REQUIREMENT 1
Decide whether each statement below agrees with the text on metal shavings in engine oil. For each, answer yes or no and quote the deciding words.
(a) Chromium or molybdenum shavings can look like aluminum.
(b) Aluminum shavings point mainly to worn-out pistons.
(c) Ticking noises from a poorly lubricated engine are heard only at startup.
REQUIREMENT 2
Answer these questions using the text on metal shavings in engine oil below.
(a) From what metals are the pistons made?
(b) Which two parts are named as possible causes of aluminum shavings?
(c) What neglect can cause engine knock?
REQUIREMENT 3
Resume the text on metal shavings in engine oil, starting after its final sentence.

The trouble might also come from a defective bearing inside the engine. While these parts are small, both spell big trouble for your engine when they fail.
3. Chromium or Molybdenum Shavings
This silvery gray color shaving can also look similar to aluminum. However, chromium and molybdenum are what the pistons are made from.
When you see these shavings, you can almost bet that the pistons are worn out. There might also be piston ring breakage occurring.
4. Aluminum Shavings
These shavings tend to occur because of wear on the surface of the engine. There are several worn-out components that can cause aluminum shavings.
It’s possible that you are dealing with the overhead camshaft bearings. Otherwise, it might be due to the aluminum caps.
What Problems are Caused by Metal Shavings in Oil?
1. Rough Idle
When your vehicle is idling, everything should be smooth. However, vibration or shaking during idle could indicate that there are metal shavings in the oil.
When there isn’t enough lubrication for the engine components, the metal pieces begin to rub together. Over time, metal chunks fall off and end up in the oil. The rough idle is simply a symptom of the engine not running as it should.
2. Engine Noises
When the engine doesn’t get the right amount of lubrication, you will likely notice some strange sounds. Because oil isn’t moving freely in the engine, you could start to hear some ticking noises.
In some cases, these sounds are present all of the time. Other times, you are only going to hear ticking when you first start up the vehicle.
3. Engine Knock
An engine knock is a common sign of motor failure. It can be caused if you neglected regular oil and filter changes.
The longer you allow contamination to build up in the oil, the more stress the internal components are put under. Engine knock should always be taken seriously and looked at before the motor fails on you.

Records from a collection
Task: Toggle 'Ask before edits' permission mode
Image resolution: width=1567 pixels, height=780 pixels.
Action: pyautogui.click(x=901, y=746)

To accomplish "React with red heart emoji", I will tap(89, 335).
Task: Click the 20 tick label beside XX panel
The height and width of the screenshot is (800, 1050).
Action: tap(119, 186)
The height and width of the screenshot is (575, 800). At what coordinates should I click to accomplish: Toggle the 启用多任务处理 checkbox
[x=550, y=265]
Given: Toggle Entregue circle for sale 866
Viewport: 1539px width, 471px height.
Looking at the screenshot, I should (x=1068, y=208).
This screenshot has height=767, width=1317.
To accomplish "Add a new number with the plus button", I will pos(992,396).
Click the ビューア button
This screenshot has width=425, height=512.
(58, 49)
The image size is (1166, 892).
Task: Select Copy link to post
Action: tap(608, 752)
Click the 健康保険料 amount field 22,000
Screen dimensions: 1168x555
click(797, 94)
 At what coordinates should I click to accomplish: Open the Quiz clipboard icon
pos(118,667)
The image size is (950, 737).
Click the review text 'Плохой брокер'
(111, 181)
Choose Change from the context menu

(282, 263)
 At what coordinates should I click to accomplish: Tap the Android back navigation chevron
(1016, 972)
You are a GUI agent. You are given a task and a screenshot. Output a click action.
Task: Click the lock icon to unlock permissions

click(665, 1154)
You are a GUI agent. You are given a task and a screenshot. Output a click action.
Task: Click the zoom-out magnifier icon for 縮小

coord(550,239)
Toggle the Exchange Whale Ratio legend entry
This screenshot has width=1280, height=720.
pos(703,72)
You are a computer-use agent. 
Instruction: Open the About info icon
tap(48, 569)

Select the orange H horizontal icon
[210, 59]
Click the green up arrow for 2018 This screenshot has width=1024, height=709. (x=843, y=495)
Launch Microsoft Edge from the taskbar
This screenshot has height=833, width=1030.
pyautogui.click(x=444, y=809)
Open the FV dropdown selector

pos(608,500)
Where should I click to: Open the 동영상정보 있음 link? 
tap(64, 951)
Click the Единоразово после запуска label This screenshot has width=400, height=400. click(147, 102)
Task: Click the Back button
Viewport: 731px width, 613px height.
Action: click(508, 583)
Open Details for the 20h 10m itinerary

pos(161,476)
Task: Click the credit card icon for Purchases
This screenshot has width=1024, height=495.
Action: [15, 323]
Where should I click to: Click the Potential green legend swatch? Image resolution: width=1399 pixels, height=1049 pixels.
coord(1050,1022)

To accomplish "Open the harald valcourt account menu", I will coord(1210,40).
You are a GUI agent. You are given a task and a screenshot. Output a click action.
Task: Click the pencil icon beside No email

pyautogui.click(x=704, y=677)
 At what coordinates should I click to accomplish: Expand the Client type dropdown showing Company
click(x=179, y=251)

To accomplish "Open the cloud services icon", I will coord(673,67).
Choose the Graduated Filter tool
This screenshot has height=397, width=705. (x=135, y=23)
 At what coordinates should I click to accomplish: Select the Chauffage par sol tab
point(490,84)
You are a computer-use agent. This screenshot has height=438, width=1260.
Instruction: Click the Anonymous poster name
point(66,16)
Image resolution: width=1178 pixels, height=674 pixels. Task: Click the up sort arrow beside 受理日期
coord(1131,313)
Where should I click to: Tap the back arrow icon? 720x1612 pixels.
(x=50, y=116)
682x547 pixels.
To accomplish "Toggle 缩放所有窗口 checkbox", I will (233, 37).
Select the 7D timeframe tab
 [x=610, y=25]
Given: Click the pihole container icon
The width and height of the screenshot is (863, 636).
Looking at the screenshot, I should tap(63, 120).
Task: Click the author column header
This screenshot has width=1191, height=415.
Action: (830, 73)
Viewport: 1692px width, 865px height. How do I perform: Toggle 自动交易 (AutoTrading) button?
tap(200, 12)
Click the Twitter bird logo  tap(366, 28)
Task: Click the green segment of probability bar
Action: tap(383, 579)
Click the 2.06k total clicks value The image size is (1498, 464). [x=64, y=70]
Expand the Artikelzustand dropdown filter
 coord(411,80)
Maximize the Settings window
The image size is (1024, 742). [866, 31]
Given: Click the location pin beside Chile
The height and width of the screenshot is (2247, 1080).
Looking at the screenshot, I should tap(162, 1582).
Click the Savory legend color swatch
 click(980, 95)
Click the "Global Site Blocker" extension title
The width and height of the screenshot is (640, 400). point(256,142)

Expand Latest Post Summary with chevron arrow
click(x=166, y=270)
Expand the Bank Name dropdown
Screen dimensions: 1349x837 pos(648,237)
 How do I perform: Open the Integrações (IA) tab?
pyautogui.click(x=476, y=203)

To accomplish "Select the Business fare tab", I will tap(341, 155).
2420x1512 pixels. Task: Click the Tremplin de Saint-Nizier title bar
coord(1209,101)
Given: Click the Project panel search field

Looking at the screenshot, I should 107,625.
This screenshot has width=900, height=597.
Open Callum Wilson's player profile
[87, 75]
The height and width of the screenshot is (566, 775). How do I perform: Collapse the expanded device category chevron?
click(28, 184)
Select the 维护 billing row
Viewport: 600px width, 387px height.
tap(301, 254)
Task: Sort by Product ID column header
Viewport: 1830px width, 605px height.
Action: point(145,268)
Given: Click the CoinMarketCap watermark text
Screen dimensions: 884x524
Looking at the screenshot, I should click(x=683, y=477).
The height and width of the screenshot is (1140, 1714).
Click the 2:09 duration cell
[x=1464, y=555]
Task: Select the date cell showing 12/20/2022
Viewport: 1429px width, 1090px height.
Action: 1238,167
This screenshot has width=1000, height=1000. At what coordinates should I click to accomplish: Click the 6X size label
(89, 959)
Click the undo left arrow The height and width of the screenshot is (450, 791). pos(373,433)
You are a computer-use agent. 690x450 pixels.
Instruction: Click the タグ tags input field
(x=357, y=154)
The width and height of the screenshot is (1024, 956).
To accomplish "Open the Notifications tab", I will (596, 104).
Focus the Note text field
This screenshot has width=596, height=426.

YOUR RESPONSE 1
(a) Yes: "This silvery gray color shaving can also look similar to aluminum."
(b) No: "These shavings tend to occur because of wear on the surface of the engine."
(c) No: "In some cases, these sounds are present all of the time."

YOUR RESPONSE 2
(a) Chromium and molybdenum.
(b) The overhead camshaft bearings and the aluminum caps.
(c) Neglecting regular oil and filter changes.

YOUR RESPONSE 3
4. Poor Acceleration
Decreased performance is always an indication that something is wrong with the engine. If you are stepping on the accelerator pedal but aren’t seeing a response, you should take notice.
Decreased engine power means that the motor can’t work as it should. It might be under additional stress from the contaminated oil.
5. Dashboard Warning Lights
You might also notice a Check Engine Light comes on, or you might see the oil pressure warning indicator. In some vehicles, there will be a Service Engine Soon or Oil Change Reminder light up on the dashboard.
Additionally, there are some alerts that the vehicle might be dealing with reduced power. When you see an indicator, it’s a sign that you should have the vehicle looked at right away.
RELATED: Service Engine Soon Light – Meaning, Causes & Fixes
How to Fix Your Car When You Find Metal Shavings in Oil
If there are very few metal shavings in the motor oil, then there is often not a problem, wear and tear over time. However, there are many of them, and it happens after a short oil change; you may have an issue with your engine.
While you hope that fixing engine problems would be cheap and easy, it isn’t usually the case. However, the longer you let anything go, the more expensive it can become. What might be a simple fix, such as performing a quick oil change, can quickly turn into a complete engine replacement.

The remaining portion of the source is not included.